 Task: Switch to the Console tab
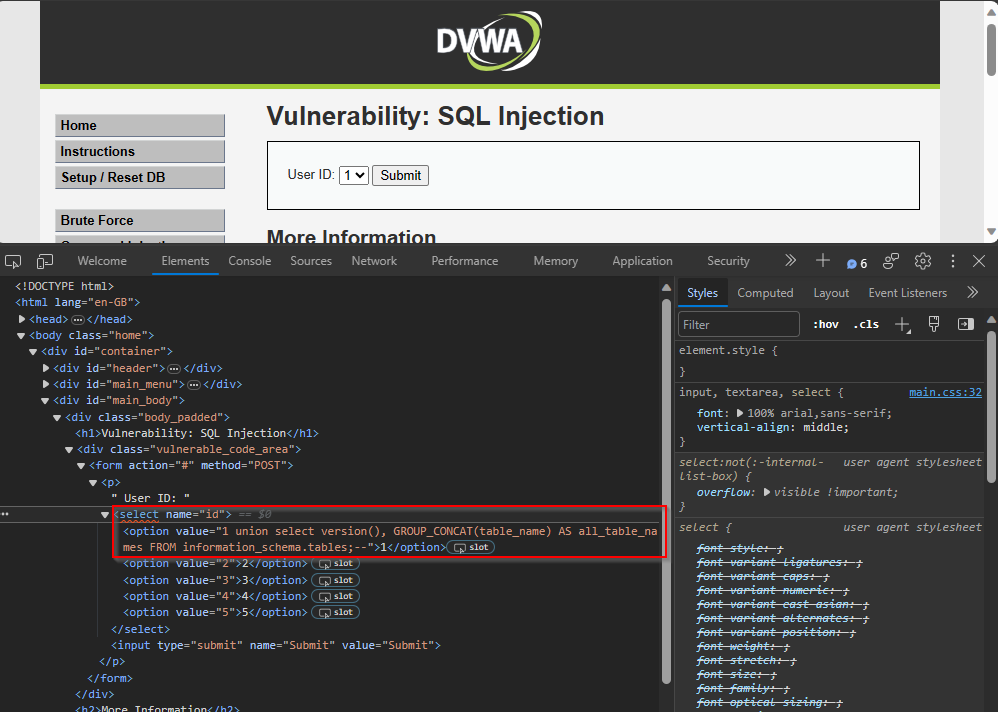pyautogui.click(x=249, y=261)
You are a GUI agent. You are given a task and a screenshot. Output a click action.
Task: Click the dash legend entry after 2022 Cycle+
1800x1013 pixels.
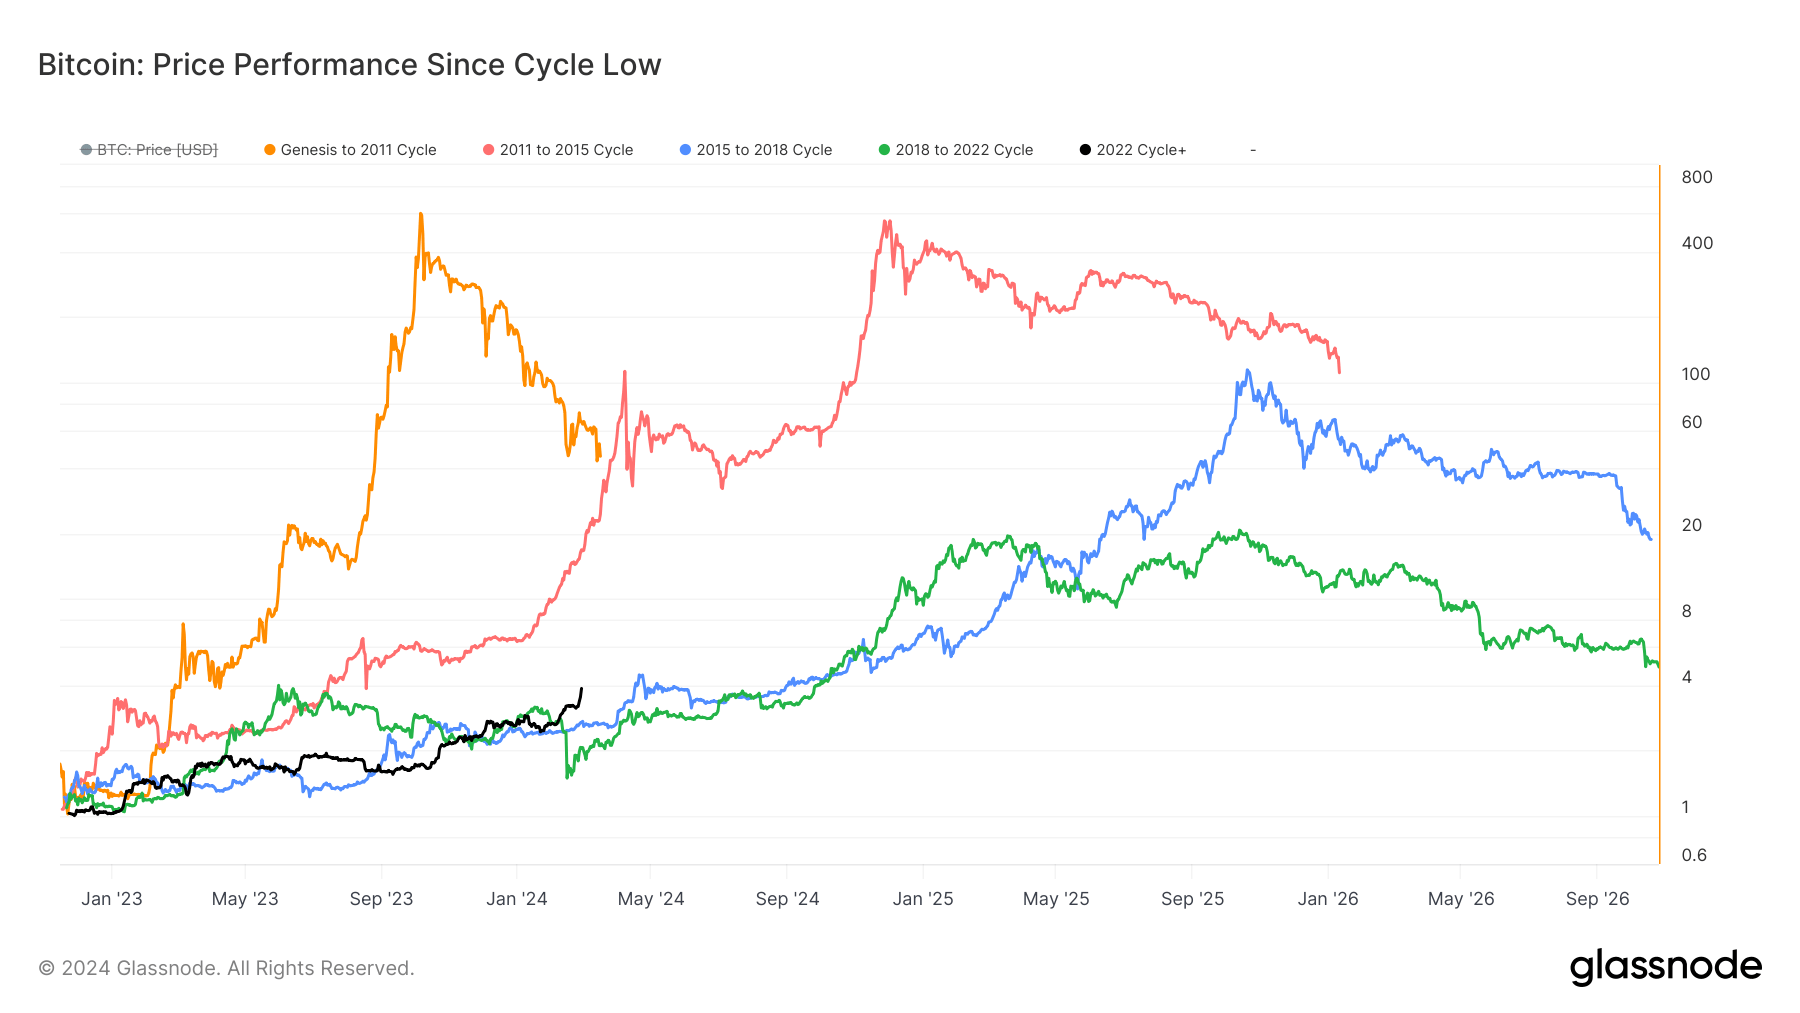[x=1253, y=150]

▶ WHAT TO WORK ON:
Please pull out every one of the rows above word for word, leaving the pictures out of your answer.

▶ WRITTEN SOLUTION:
 Task: Switch to the Console tab
pyautogui.click(x=249, y=261)
You are a GUI agent. You are given a task and a screenshot. Output a click action.
Task: Click the dash legend entry after 2022 Cycle+
1800x1013 pixels.
[x=1253, y=150]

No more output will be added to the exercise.